Chanroeun explains that there are two factors leading to this: the decade-long war in Cambodia which affected the country’s education system and the lack of “Internet and social literacy” in Cambodian children and young people.

“Practical learning on Internet and social media awareness has to be promoted in both formal education and among adults,” he said. “People also need to learn about how to deal with cyberbullies effectively, such as by seeking professional help.”

In the Kingdom, celebrities and public figures are among the people who are most vulnerable to cyberbullying, because they use social media to be in touch with their fans.

Ham Pidor, a 21-year-old influencer who grew up struggling with her body image and is now a popular plus-size model, promotes body positivity for people who feel they are not accepted because they are different. She has a lot of experience dealing with bullies and harassers online.

“Just this week, a Cambodian Facebook user commented on a photo about my weight. He said I should not have posted the picture because I look very “ugly” and I should eat less and exercise more,” said Pidor.

“Of course, that does not make me feel good, but thanks to the support from my friends; I am alright,” she said.

Catherine Harry, a Cambodian blogger popular for discussing sexual issues who has also been diagnosed with bipolar disorder, said that she is also having a hard time dealing with cyberbullies and online abusers.

“In many messages that I received, many male Facebook users described how they are going to have sex with me and even send me the pictures of their genitals,” she said.

“Ignoring or reporting them does not always help, so sometimes I try to take my mind off it by reading or playing sport. I wish Cambodian social media users could show more respect,” said Catherine.

Ly Dara, a Cambodian writer well-known among young people, was heavily criticised online when he published his book “Possible Crush” in which he used the Roman alphabet to write some parts in Khmer. Some of the so-called “critics” said they hoped he would “die and go to hell”.

“Of course, it is not easy dealing with this, but thanks to support of my friends and family, I was able to go through this,” he said. “If you’re standing out in public here, you have to be ready to face all of these”.

A series of in-depth interviews show that one in five girls have stopped or reduced using social media platforms after experiencing harassment or abuse on the Internet, according to a recent global report based on a survey of 14,000 girls aged 15-25 in 22 countries, including Cambodia conducted by Plan International, a leading girls’ rights organisation.
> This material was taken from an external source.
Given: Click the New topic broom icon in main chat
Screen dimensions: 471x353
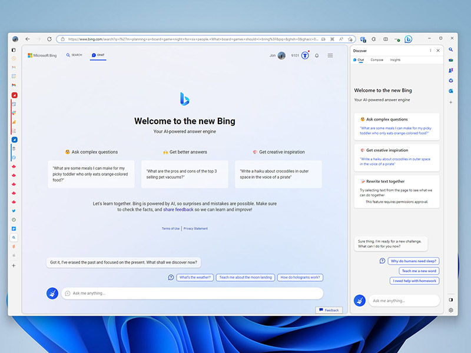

The report titled “Free to be online?” on girls’ and young women’s experiences of online harassment—found that social media plays a big role in young people’s lives, as they use social media platforms for “activism, entertainment, to learn and to keep in touch with friends and family”.
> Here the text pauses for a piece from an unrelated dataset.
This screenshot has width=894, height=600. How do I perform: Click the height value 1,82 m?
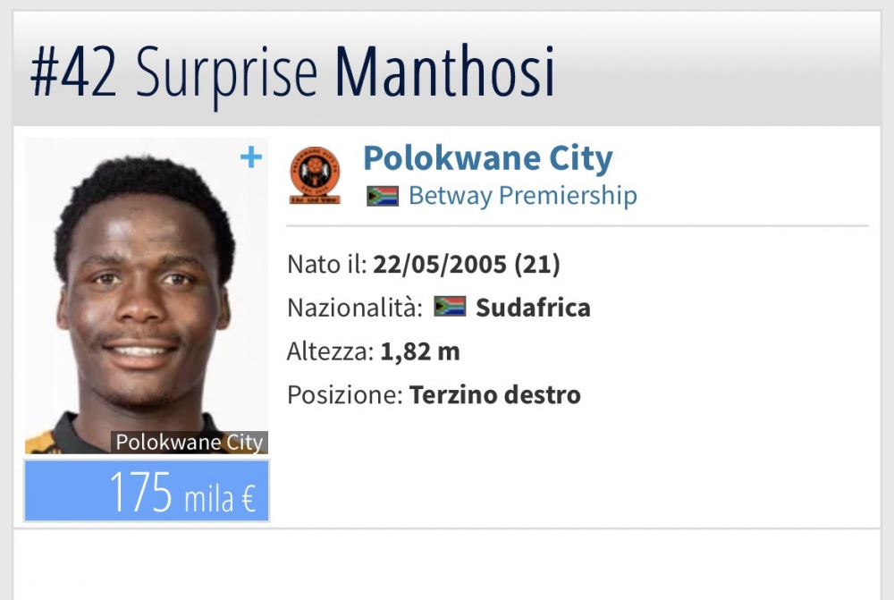419,351
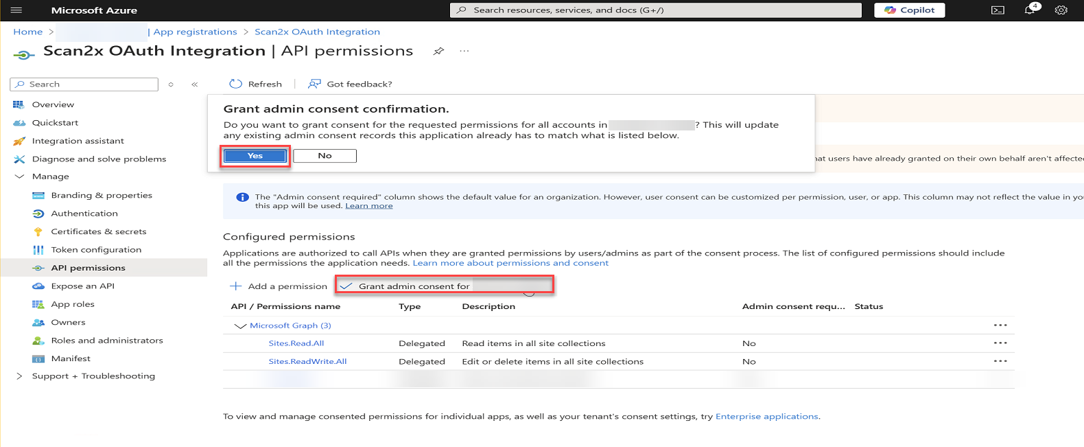Screen dimensions: 1084x447
Task: Click the Refresh toolbar button
Action: (256, 84)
However, the survey results uncovered that girls—in both developed and developing worlds—are subjected to explicit messages, pornographic photos, cyberstalking and other distressing forms of abuse.  Reporting tools provided by media platforms, the report added, are ineffective in stopping it.

The attacks also affected the girl in their offline lives, with 20 percent of those questioned saying they or their friends have been anxious about their physical safety. Meanwhile, over 40 percent demand social media companies to set out more measures to protect them.

Anne-Birgitte Albrectsen, CEO of Plan International, said over 14,000 participants, despite coming from different countries with different backgrounds, share similar experiences on the subject.

“Disappointingly, they are being left to deal with online violence on their own, with profound consequences for their confidence and wellbeing,” she said.

Albrectsen added that whereas this form of harassment and abuse are not physical, it is a threat to girl’s freedom of expression, as well as gender empowerment as a whole.

“Driving girls out of online spaces is hugely disempowering in an increasingly digital world, and damages their ability to be seen, heard and become leaders,” she said.